Einmal mehr steht der Vorwurf des Konzernjournalismus im Raum.

Natürlich steht jedes Verlagshaus vor der Frage, wie es mit den anderen hausinternen Objekten umgehen soll. Bei der tamedia gibt es keine Vorschriften in Bezug auf Konzernjournalismus. Die einzige Regel besteht darin, dass jeder Artikel, der hausinterne Themen beinhaltet, vom Chefredaktor oder seinen Vertretern gegengelesen werden muss. Aus genau diesem Grund habe ich die TV-Kritik zu "Big Brother" auf den Tisch bekommen, schliesslich wird mir nicht jede Kritik vorgelegt. Der Autor hat mir also seinen Text vorgelegt, den ich als zu grob empfunden und daraufhin abgelehnt habe. Es ist schliesslich nicht unsere Art, Leute aufs Gröbste zu beschimpfen. Es gibt keinen Konzernjournalismus beim Tages-Anzeiger. Und mal abgesehen davon bewegt sich die Anzahl der Artikel über andere tamedia-Produkte selbst übers Jahr gesehen wohl irgendwo im Promillbereich.

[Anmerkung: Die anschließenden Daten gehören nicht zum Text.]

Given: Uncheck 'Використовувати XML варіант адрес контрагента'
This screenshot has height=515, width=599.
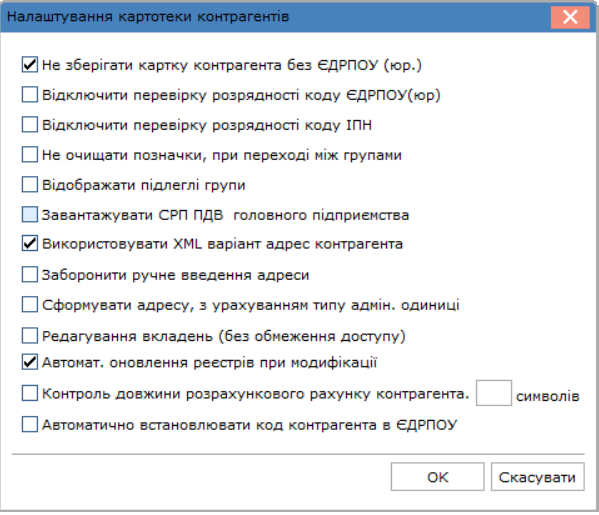Looking at the screenshot, I should pyautogui.click(x=30, y=244).
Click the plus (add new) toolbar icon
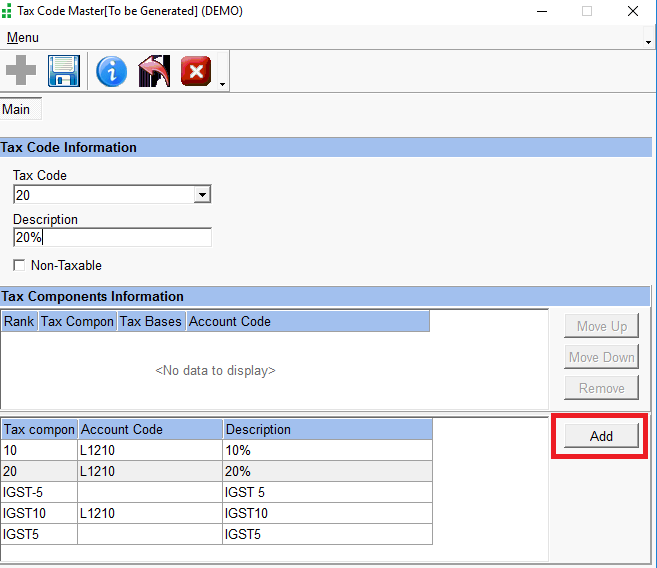 tap(21, 72)
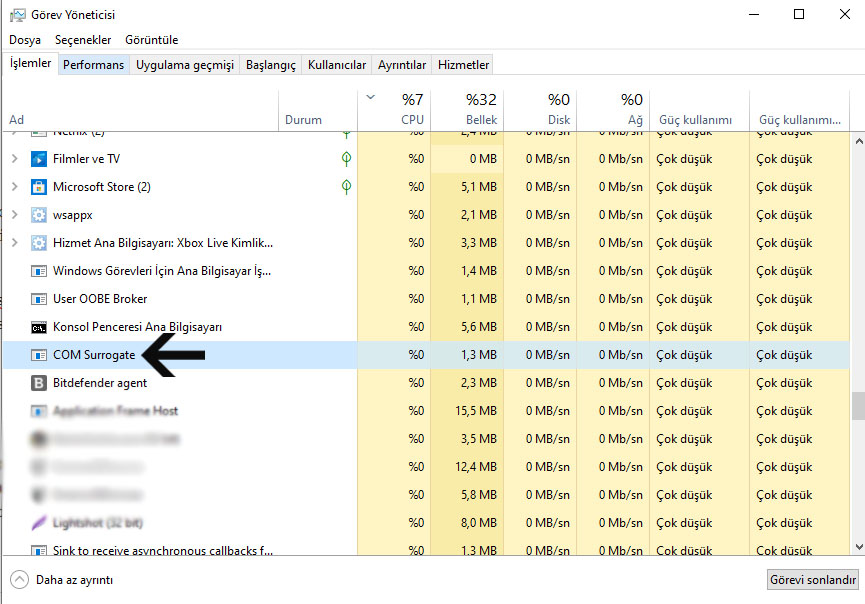This screenshot has height=604, width=865.
Task: Click the Konsol Penceresi console icon
Action: (39, 327)
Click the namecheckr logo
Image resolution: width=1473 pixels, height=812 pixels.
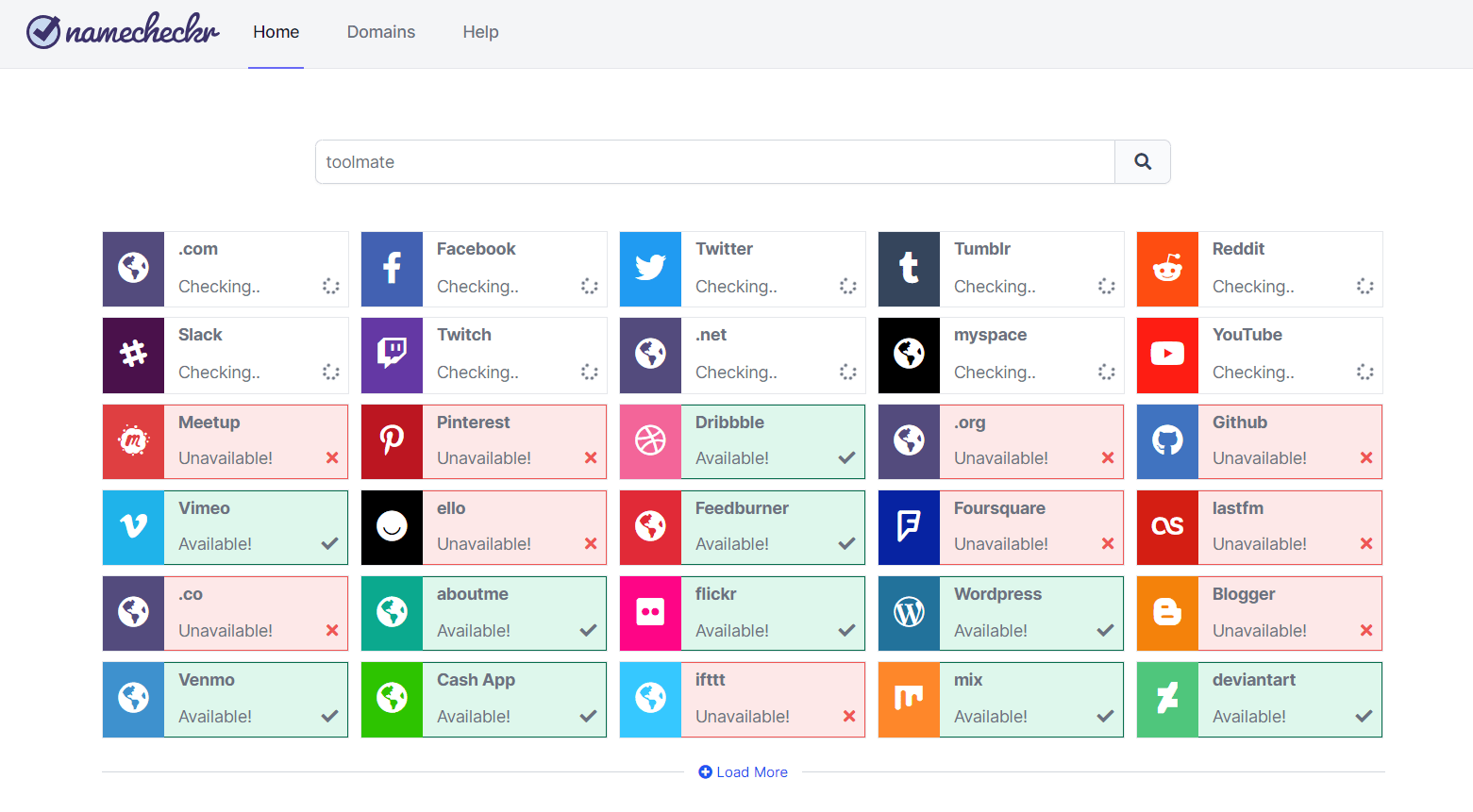click(121, 31)
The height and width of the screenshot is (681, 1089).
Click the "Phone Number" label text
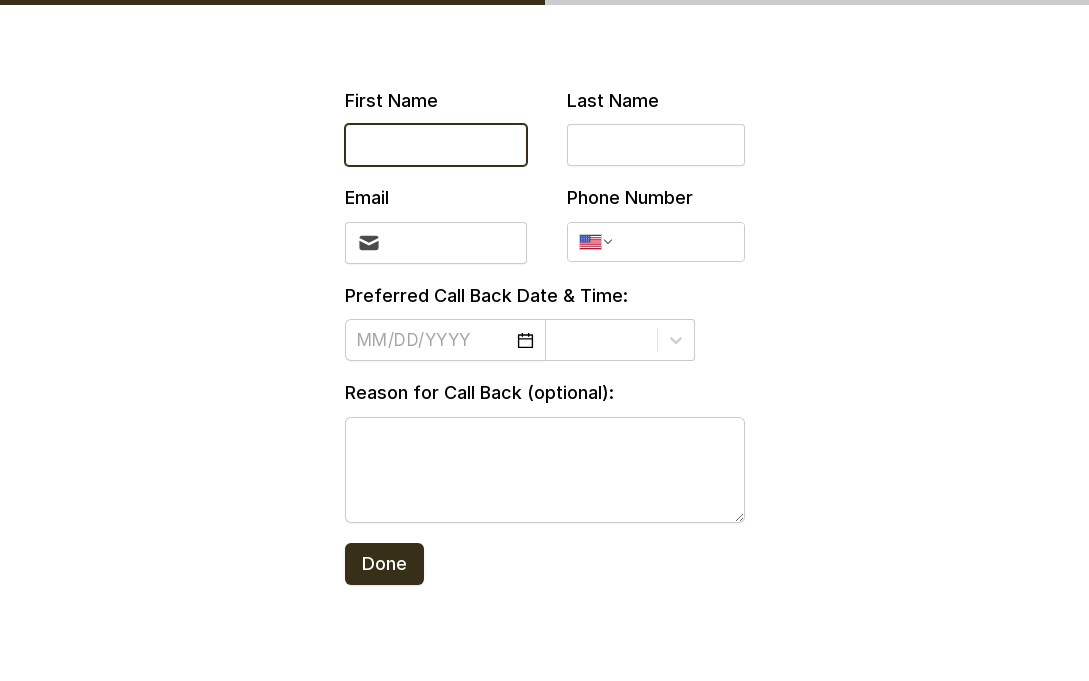pyautogui.click(x=629, y=198)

Gegenüber der welschen Tageszeitung Le Temps haben Sie Ihre Zensur damit erklärt, dass Sie jegliche Aufregung vermeiden wollen, die den bevorstehenden Börsengang der tamedia negativ beeinflussen könne. Nun haben Sie die Aufregung, die Sie doch vermeiden wollten.

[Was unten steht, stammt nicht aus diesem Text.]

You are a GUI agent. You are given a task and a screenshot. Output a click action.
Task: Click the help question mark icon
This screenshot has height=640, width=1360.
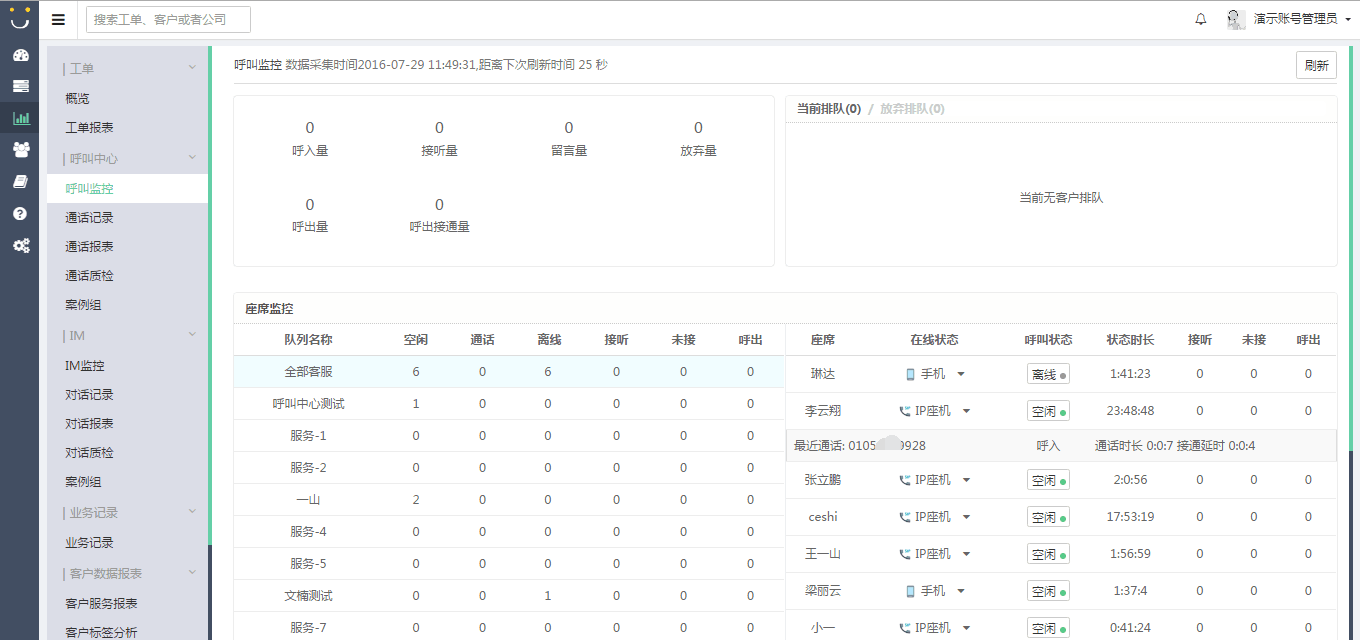point(20,214)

Und ob! (lacht) Ein tpischer Fall von einem Interview, das in Hochdeutsch geführt wurde, dann ins Französische übersetzt wurde, um anschliessend überspitzt wieder auf Deutsch zitiert zu werden! Das einzige, was ich damals gegenüber Le Temps gesagt habe, war, dass es natürlich sei, dass vier Wochen vor dem IPO mein Blutdruck erhöht sei. Und das hat – falls mein Französisch gut genug ist – Le Temps auch korrekt wiedergegeben. Alles andere wurde von Metropol beim Rückübersetzen zugespitzt.

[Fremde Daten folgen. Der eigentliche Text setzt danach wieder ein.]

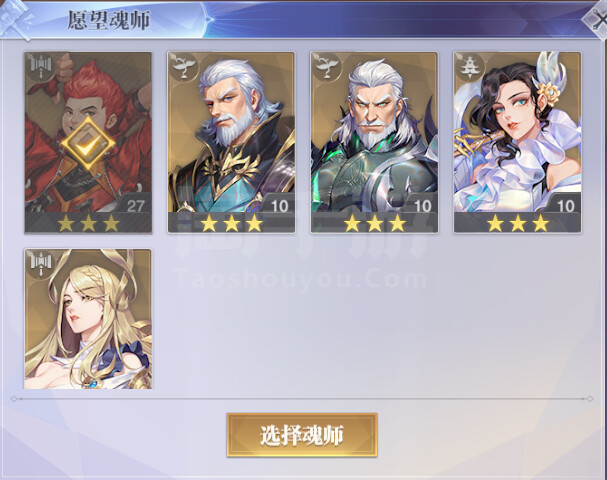Click the three-star rating under green-armored elder

(x=374, y=223)
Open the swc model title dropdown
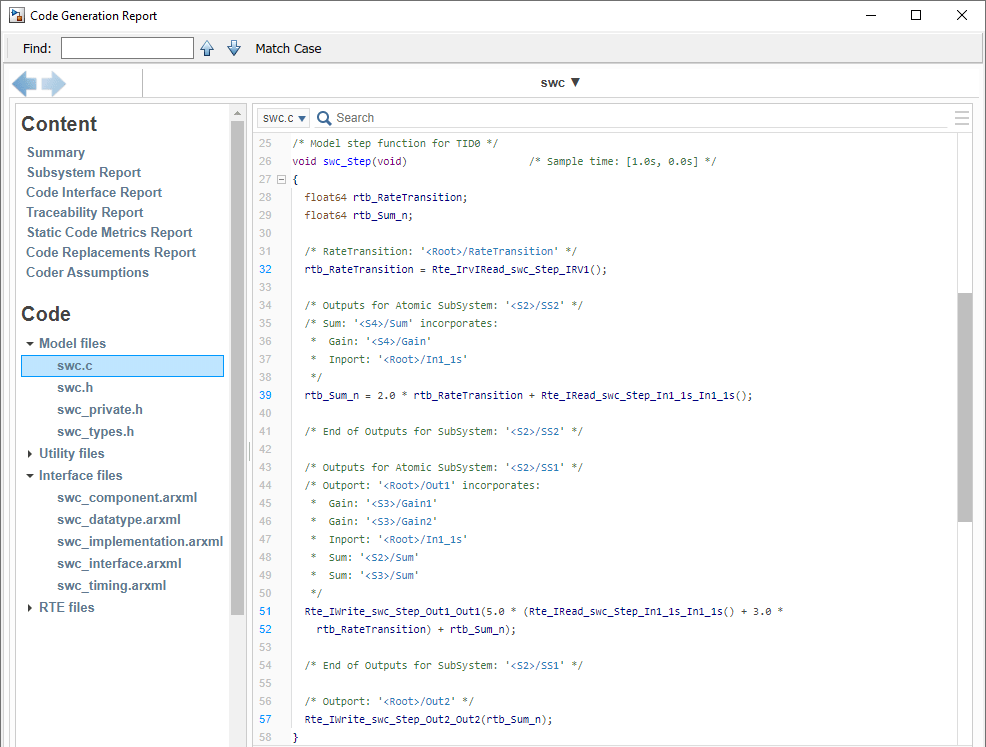This screenshot has height=747, width=986. [x=560, y=82]
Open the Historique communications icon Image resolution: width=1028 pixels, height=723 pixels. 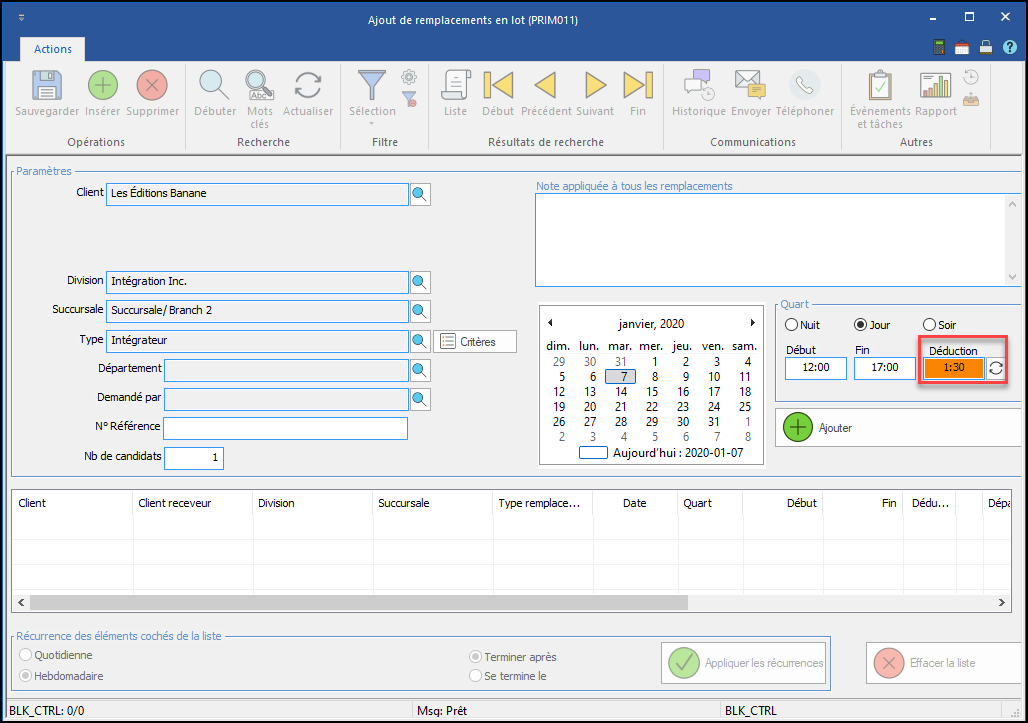coord(698,86)
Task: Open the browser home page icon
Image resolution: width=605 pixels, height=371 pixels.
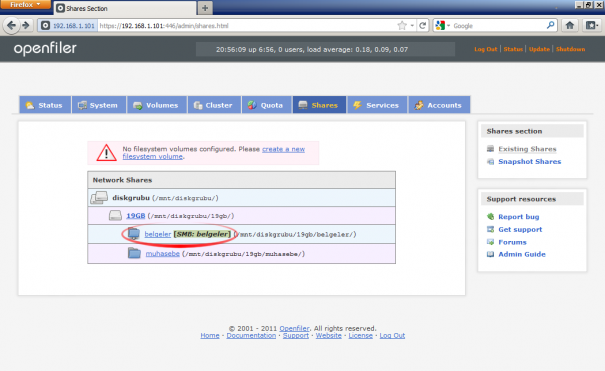Action: click(x=570, y=25)
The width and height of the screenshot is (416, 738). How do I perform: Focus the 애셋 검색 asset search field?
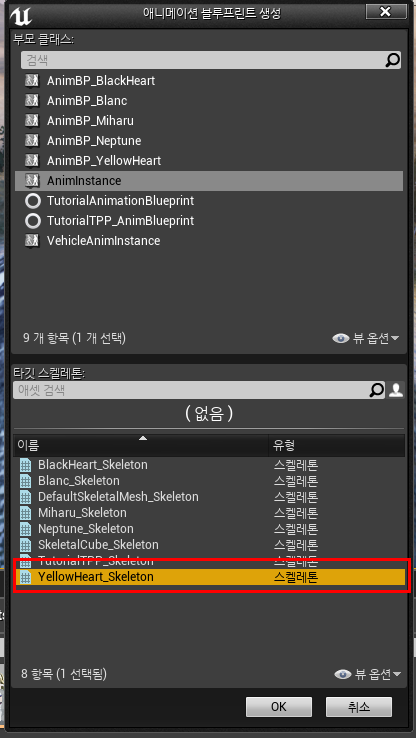192,390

Redaktoren des Tages-Anzeiges meinten gegenüber Metropol, es sei verheerend, die Pressefreiheit wirtschaftlichen Überlegungen unterzuordnen.

Ehrlich gesagt bezweifle ich, dass das Redaktoren vom Tagi gesagt haben sollen. Was hingegen stimmt, ist dass wir eine sehr interessante und auch konstruktive Aussprache mit der Redaktion hatten, in der ich meinen Standpunkt vertreten habe. Die Stimmung war keineswegs feindlich, sondern gut. Und somit tendiere ich dazu, die Zitate – die auch noch anonym waren – für frei erfunden zu halten.

Müssen wir damit rechnen, dass der Tagi – zumindest bis zum Börsengang – weitere das eigene Haus betreffende Themen weichspülen wird?

Nein, und zwar aus zwei Gründen. Erstens rechne ich nicht mit einer Flut von Themen, die die tamedia betreffen und die auch für den Tagi interessant wären. Und zweitens war kritische hausinterne Berichterstattung noch nie tabu – solange sie sich nicht unter der Gürtellinie bewegt. Aber einfach zu schreiben, dass alle "Big Brother"-Containerbewohner geisteskrank seien, das halte ich für nicht akzeptabel.

Unterdessen hat sich auch die Mediengewerkschaft comedia eingeschaltet, und kritisiert in einem Schreiben an VR-Präsidenten Dr. H.H. Coninx die Zensur beim Tages-Anzeiger (siehe auch Rubrik "Medien").

Wahnsinn (lacht laut). Wissen Sie, dass TV3 für "Big Brother" mit dem Spruch vom ganz normalen Wahnsinn wirbt? Ich glaube, da ist tatsächlich was dran!